Stored records
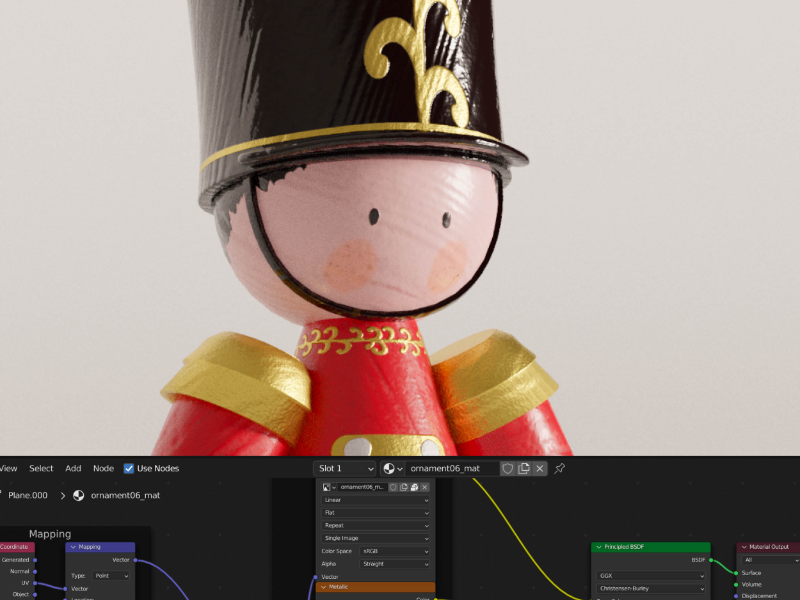Click the pack image icon in texture node
This screenshot has width=800, height=600.
(x=414, y=487)
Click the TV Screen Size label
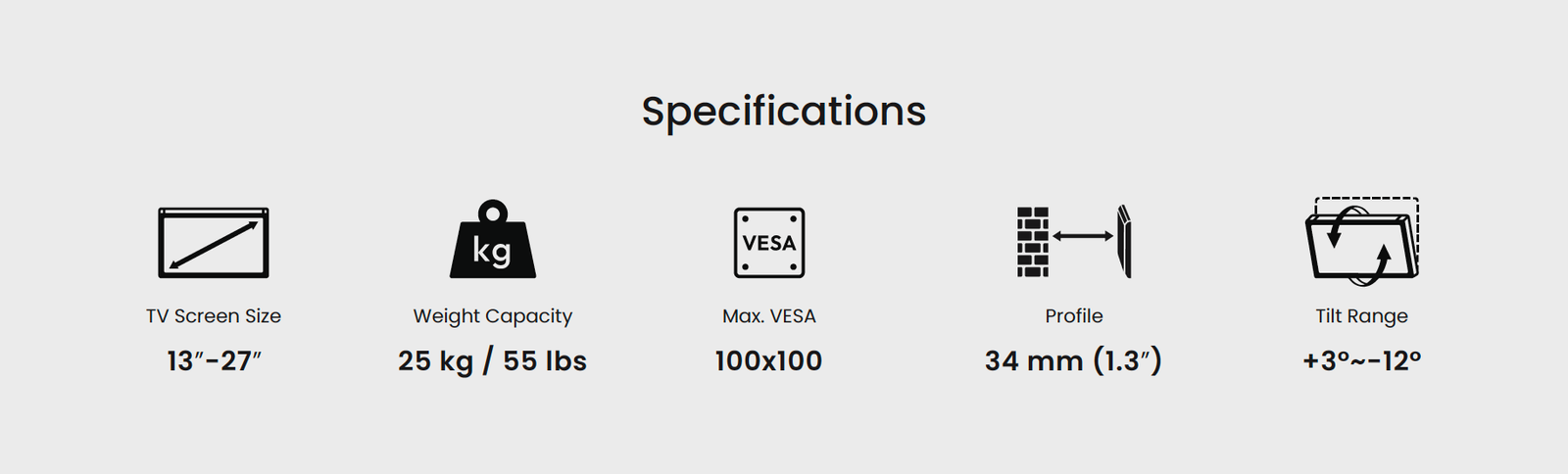The width and height of the screenshot is (1568, 474). tap(214, 316)
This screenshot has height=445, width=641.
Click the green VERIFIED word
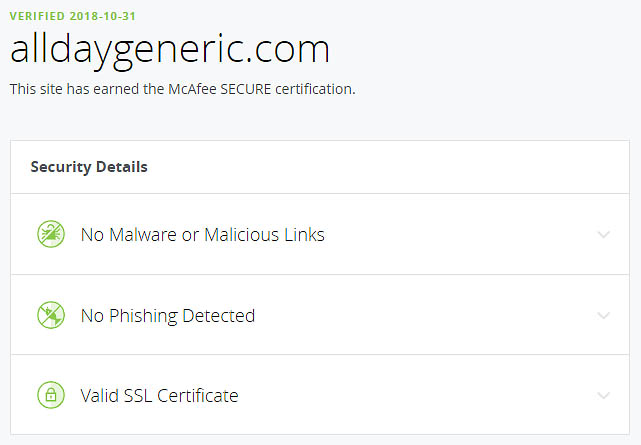(37, 16)
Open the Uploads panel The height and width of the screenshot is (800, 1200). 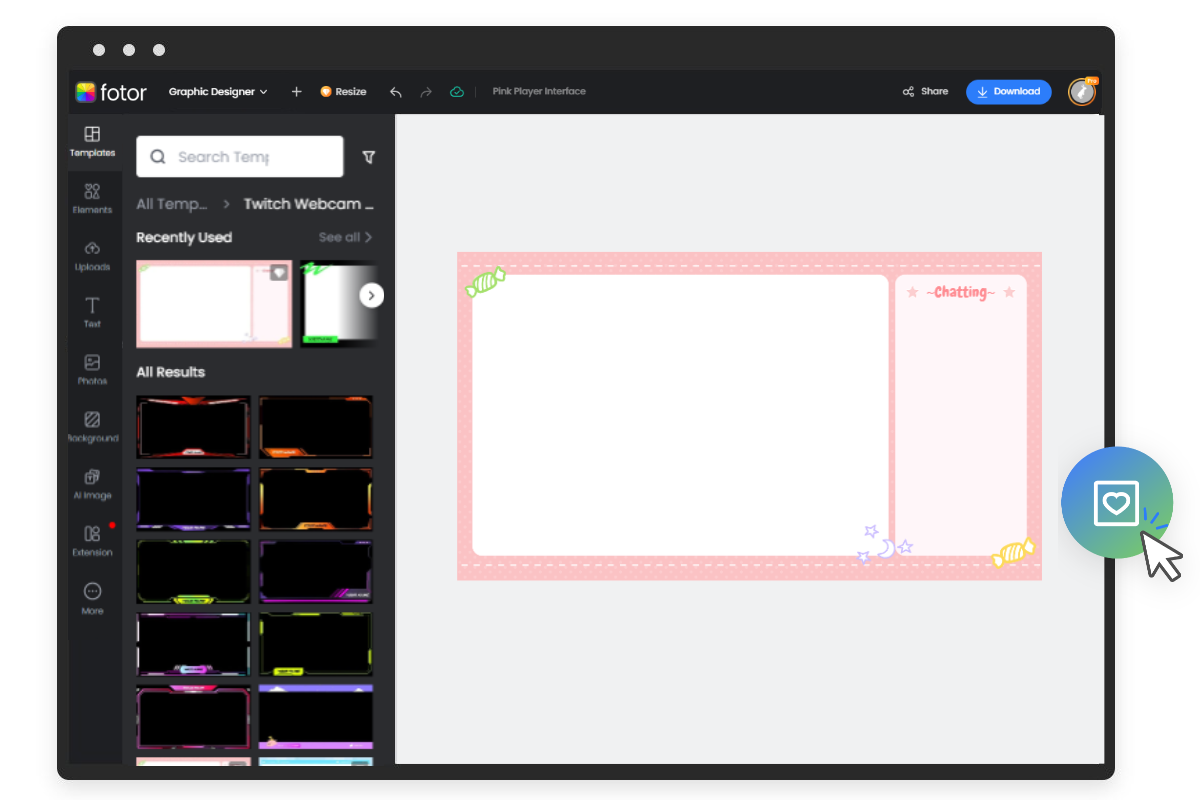tap(92, 255)
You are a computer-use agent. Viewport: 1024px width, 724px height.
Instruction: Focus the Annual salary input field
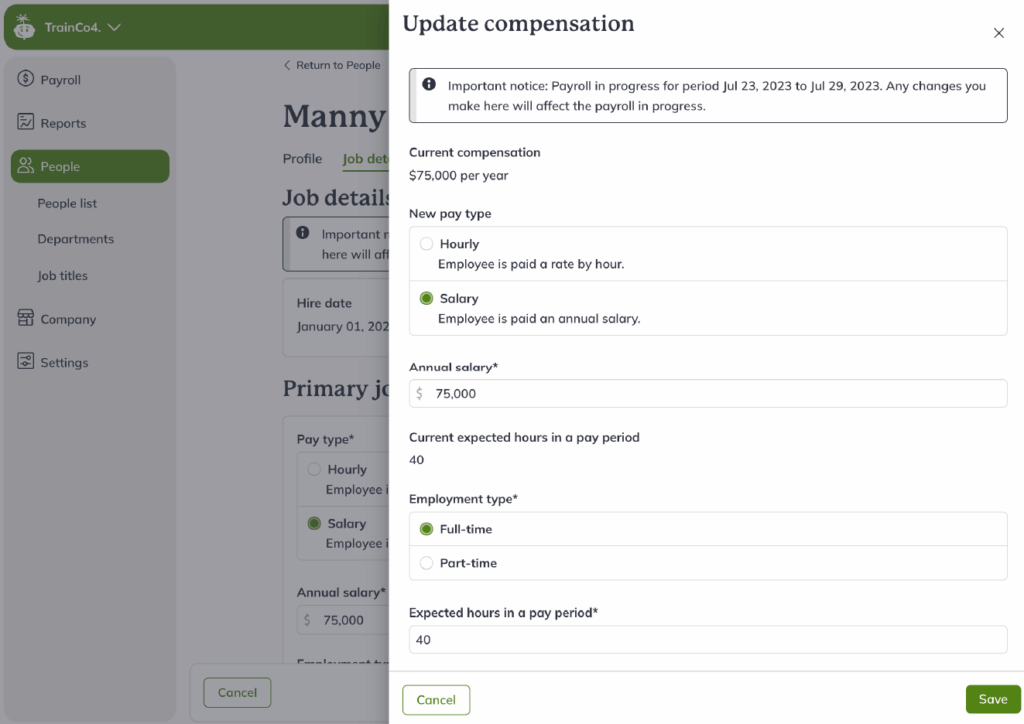(708, 394)
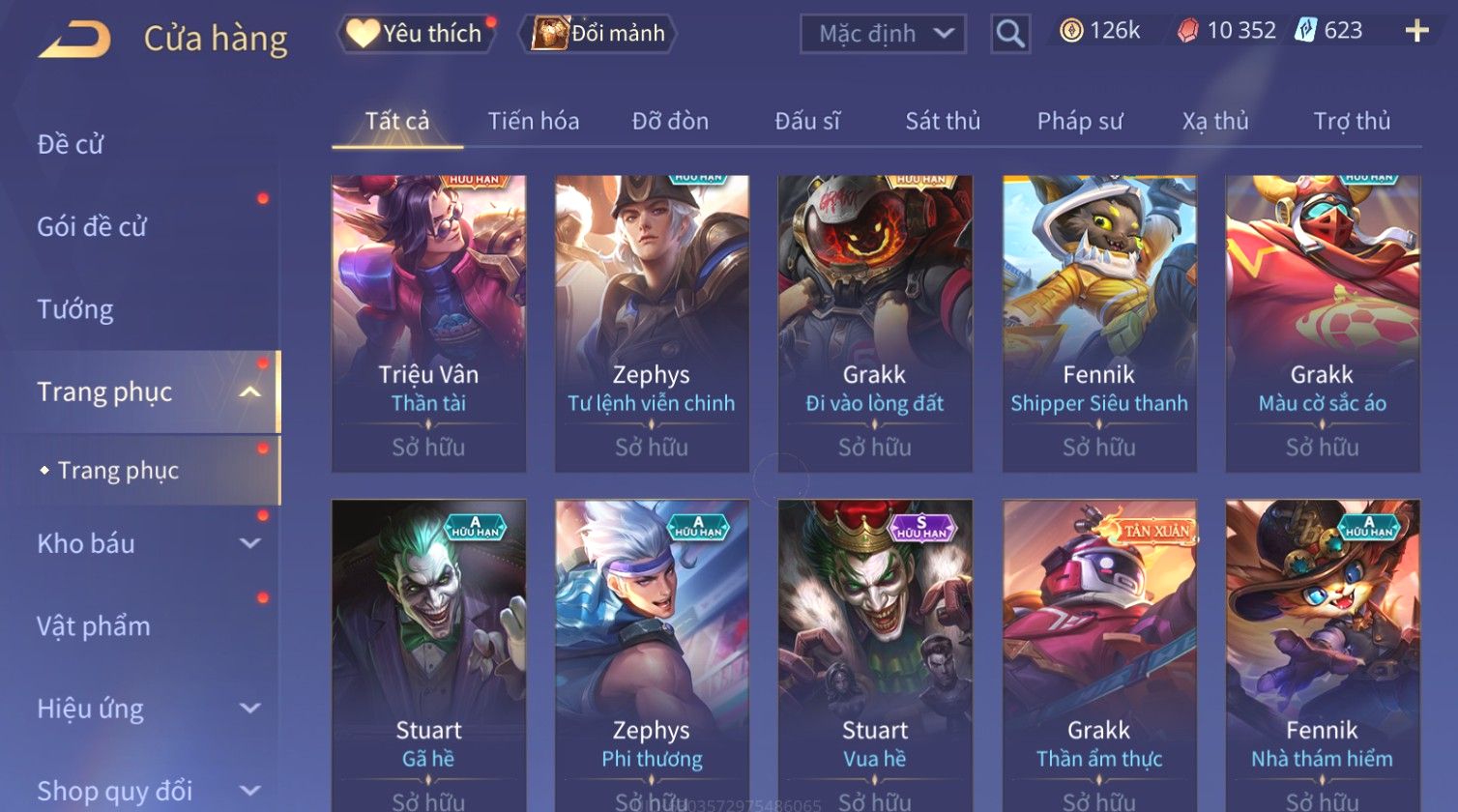Expand the Hiệu ứng sidebar section

pyautogui.click(x=249, y=709)
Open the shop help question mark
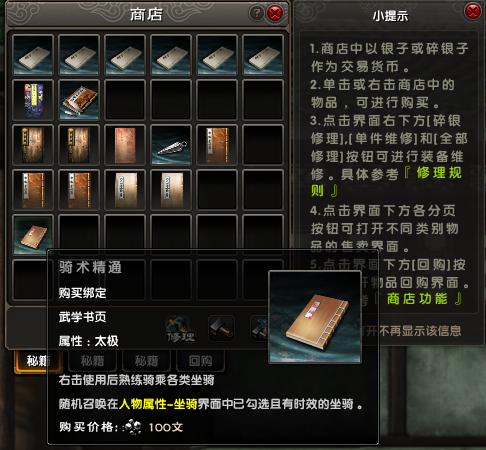 coord(256,13)
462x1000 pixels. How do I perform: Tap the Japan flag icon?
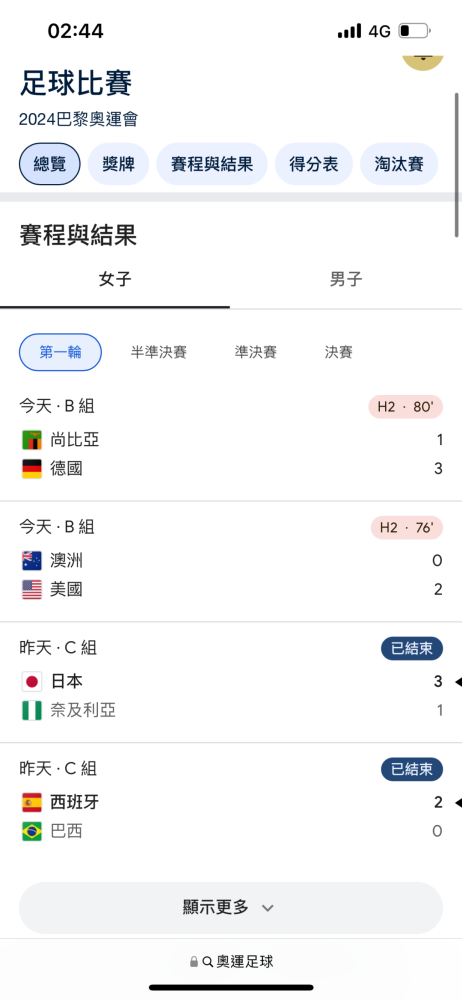point(31,681)

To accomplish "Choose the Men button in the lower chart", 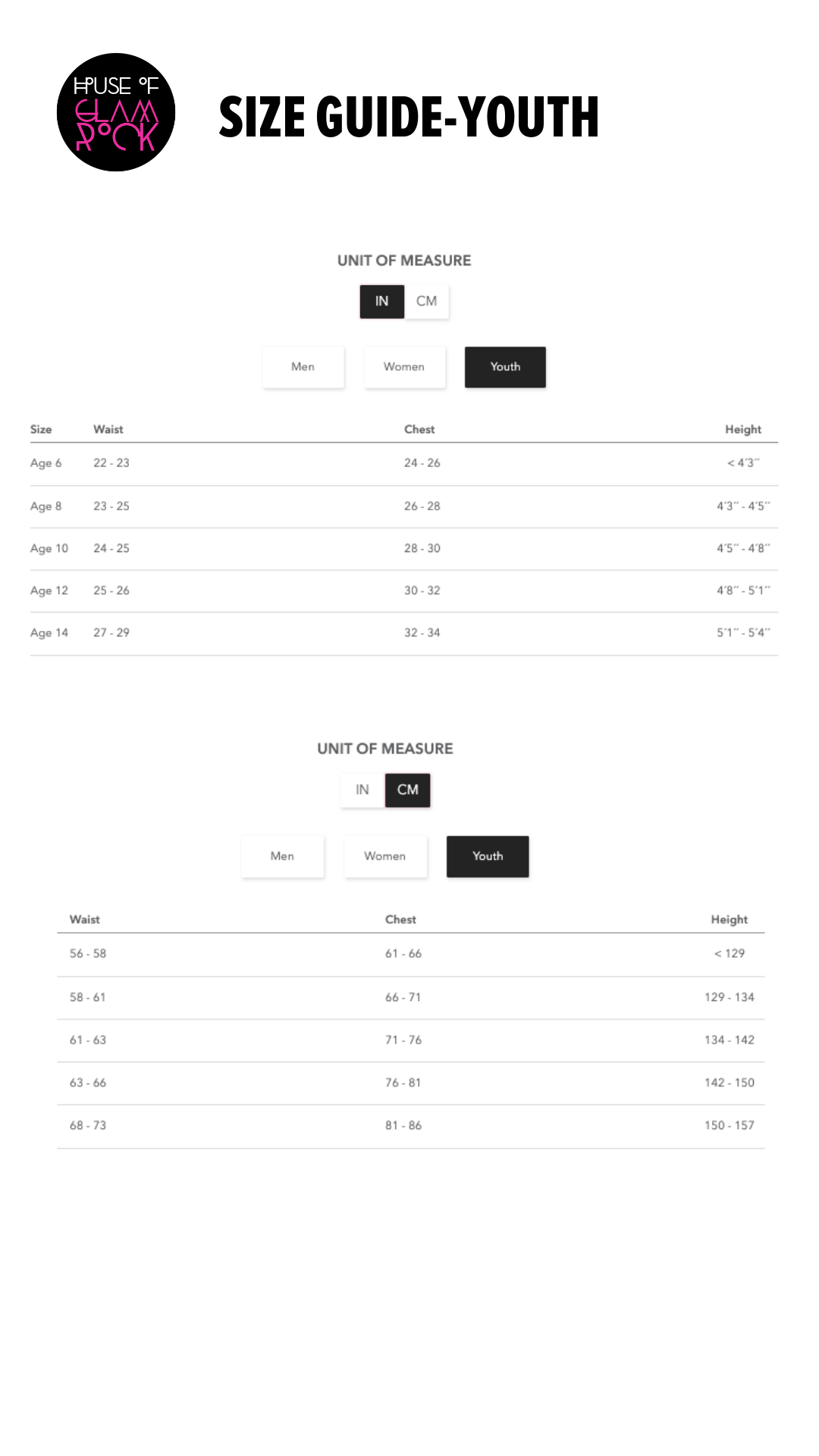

* [PROMPT]:
The copy must start at the line containing "Instruction: Focus the" and end at the last line of the data, matching each line exactly. It must hold no pictures.

* [OUTPUT BELOW]:
Instruction: Focus the Annual salary input field
(708, 394)
Expand the Hiệu ứng sidebar section

pyautogui.click(x=249, y=709)
Open the shop help question mark
 coord(256,13)
462x1000 pixels. How do I perform: Tap the Japan flag icon?
point(31,681)

To accomplish "Choose the Men button in the lower chart", 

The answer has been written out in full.